I want to shift the focus, though, to coach-player contact as I think there are some related ideas. Obviously, there are a number of potential pitfalls in the area of coach-on-player physical contact. This is especially true when crossing gender lines and in adult-child relationships. I’m not going to get into a discussion here on where lines should be drawn and what should be considered appropriate or inappropriate. That’s an involved conversation with considerable cultural considerations. Let’s just stick to clearly non-controversial elements.
A very basic example of this is something I saw a lot coaching outside the US. At the start of a men’s team’s training you almost always see players shaking hands with the coach(es) – as well as each other. I even received handshakes myself as a visiting coach during my times with the professional teams at BR Volleys and TV Bühl in Germany.
In my experience working with both genders, these handshakes serve a similar purpose for men as the conversational exchanges you see with women’s teams before training. It’s a simple person-to-person and group connection. It’s an indication of respect which helps reinforce the full team dynamic.
Returning to the high 5s, as a coach I personally use them and their like to communicate three main things:
You’ll get ’em next time
One quick bit of physical contact with more than one use! And sometimes one high 5 actually serves multiple purposes. For example, “Good job” and “Let’s go” often get combined in one hand slap.
And you don’t even need actual contact to transmit something to a player through physical means.
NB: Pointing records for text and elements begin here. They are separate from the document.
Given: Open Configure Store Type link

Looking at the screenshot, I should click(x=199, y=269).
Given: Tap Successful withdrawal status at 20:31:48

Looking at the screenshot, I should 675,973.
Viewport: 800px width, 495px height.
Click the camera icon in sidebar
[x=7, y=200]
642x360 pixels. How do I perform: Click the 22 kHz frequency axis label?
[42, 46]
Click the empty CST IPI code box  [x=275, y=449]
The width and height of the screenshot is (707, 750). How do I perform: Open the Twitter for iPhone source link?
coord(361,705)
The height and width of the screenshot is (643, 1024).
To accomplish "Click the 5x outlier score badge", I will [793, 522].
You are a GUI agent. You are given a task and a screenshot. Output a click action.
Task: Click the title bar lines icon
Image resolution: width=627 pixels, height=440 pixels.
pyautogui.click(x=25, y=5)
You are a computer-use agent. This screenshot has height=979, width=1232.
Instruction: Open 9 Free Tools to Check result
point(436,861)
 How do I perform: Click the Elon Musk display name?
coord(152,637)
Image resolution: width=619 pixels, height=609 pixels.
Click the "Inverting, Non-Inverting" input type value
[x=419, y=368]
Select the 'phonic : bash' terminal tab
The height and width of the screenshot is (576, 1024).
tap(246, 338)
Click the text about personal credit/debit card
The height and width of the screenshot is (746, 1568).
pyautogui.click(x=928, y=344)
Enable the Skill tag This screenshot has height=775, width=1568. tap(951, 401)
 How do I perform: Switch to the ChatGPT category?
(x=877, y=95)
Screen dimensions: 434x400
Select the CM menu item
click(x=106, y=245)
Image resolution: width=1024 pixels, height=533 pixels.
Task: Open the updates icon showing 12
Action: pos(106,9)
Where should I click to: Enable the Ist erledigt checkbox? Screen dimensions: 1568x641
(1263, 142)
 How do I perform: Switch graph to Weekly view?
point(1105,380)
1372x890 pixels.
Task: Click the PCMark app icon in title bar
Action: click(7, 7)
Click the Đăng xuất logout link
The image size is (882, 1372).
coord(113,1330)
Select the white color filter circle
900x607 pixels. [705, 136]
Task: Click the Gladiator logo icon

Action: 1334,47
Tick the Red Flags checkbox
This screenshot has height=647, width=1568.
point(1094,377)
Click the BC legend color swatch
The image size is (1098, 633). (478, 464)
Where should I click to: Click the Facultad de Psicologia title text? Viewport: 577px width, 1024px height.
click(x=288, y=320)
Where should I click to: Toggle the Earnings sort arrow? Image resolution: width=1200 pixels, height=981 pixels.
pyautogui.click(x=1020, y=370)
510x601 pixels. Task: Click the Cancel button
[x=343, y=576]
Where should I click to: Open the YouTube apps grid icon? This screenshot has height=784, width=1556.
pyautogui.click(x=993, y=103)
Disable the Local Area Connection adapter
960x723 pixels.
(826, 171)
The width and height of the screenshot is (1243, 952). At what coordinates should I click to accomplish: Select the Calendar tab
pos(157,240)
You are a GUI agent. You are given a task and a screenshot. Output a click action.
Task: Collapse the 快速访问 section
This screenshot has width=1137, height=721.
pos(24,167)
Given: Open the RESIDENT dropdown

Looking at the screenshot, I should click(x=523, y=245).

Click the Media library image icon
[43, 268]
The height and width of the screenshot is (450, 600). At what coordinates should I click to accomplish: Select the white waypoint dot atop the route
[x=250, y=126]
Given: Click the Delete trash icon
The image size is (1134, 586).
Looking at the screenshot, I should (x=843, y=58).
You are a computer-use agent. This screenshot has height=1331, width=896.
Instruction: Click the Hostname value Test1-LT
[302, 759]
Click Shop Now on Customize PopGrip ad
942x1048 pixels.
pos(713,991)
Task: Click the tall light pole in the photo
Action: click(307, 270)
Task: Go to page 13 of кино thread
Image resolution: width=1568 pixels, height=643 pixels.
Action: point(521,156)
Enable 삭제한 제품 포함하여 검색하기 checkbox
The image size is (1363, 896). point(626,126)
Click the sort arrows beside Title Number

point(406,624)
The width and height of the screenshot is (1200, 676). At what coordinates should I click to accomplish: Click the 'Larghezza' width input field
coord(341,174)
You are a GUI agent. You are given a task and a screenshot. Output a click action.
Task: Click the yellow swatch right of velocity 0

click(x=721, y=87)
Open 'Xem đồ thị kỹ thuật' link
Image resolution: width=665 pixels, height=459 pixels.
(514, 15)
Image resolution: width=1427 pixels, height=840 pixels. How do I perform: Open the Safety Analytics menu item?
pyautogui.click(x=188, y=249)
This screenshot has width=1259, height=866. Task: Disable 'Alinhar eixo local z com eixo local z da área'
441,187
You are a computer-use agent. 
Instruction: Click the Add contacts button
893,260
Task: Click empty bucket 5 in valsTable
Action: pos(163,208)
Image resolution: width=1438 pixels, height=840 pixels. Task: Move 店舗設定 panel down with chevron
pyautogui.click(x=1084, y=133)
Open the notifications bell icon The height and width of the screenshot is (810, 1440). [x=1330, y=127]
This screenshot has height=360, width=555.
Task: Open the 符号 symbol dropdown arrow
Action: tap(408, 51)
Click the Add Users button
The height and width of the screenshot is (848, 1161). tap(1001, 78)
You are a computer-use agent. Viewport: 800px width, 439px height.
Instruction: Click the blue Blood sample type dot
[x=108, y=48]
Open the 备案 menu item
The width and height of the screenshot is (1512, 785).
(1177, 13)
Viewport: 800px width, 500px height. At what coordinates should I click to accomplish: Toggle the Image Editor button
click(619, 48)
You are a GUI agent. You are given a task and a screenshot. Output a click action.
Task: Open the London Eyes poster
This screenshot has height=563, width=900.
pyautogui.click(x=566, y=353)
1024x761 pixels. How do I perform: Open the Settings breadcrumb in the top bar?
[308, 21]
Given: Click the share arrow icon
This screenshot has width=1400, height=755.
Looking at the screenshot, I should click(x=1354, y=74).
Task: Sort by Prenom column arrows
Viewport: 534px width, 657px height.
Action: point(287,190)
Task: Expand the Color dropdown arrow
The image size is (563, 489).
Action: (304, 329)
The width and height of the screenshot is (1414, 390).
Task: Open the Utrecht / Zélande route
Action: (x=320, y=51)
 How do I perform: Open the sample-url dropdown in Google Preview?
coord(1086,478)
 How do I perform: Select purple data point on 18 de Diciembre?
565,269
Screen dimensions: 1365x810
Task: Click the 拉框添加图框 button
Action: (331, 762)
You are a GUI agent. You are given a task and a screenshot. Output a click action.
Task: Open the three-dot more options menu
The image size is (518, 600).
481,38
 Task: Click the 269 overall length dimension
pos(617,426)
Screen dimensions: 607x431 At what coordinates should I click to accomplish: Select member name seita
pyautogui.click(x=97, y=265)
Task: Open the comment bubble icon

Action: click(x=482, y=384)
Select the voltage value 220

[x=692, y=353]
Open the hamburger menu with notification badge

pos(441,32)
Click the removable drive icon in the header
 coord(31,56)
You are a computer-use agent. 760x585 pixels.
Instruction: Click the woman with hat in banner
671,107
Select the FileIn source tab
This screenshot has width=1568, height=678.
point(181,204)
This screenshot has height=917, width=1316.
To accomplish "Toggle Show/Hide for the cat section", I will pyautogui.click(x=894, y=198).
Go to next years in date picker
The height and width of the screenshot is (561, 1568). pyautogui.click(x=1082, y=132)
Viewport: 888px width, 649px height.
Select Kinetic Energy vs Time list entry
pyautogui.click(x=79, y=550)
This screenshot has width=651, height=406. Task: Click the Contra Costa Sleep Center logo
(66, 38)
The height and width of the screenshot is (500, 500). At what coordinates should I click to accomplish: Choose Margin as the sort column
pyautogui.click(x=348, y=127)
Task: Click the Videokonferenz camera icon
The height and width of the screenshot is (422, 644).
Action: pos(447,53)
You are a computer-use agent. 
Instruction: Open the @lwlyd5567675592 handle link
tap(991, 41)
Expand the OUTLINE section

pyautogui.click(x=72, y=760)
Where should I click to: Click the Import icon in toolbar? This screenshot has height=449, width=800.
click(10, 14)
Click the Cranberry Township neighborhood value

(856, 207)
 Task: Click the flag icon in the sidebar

Body language is a whole subject in itself. What I’m thinking of here are specific gestures with meaning to given individuals, though. Sally Kus talks about this a bit in her book Coaching Volleyball Successfully. She used a specific 2-part gesture to express the idea of “key dig” to one of her players on the court. Giving a player a clap after a good play, or giving them a “chin up” signal, or any of a number of similar types of things are all non-verbal ways we coaches can get things across to our players and express a connection with them – just as players do between and among themselves.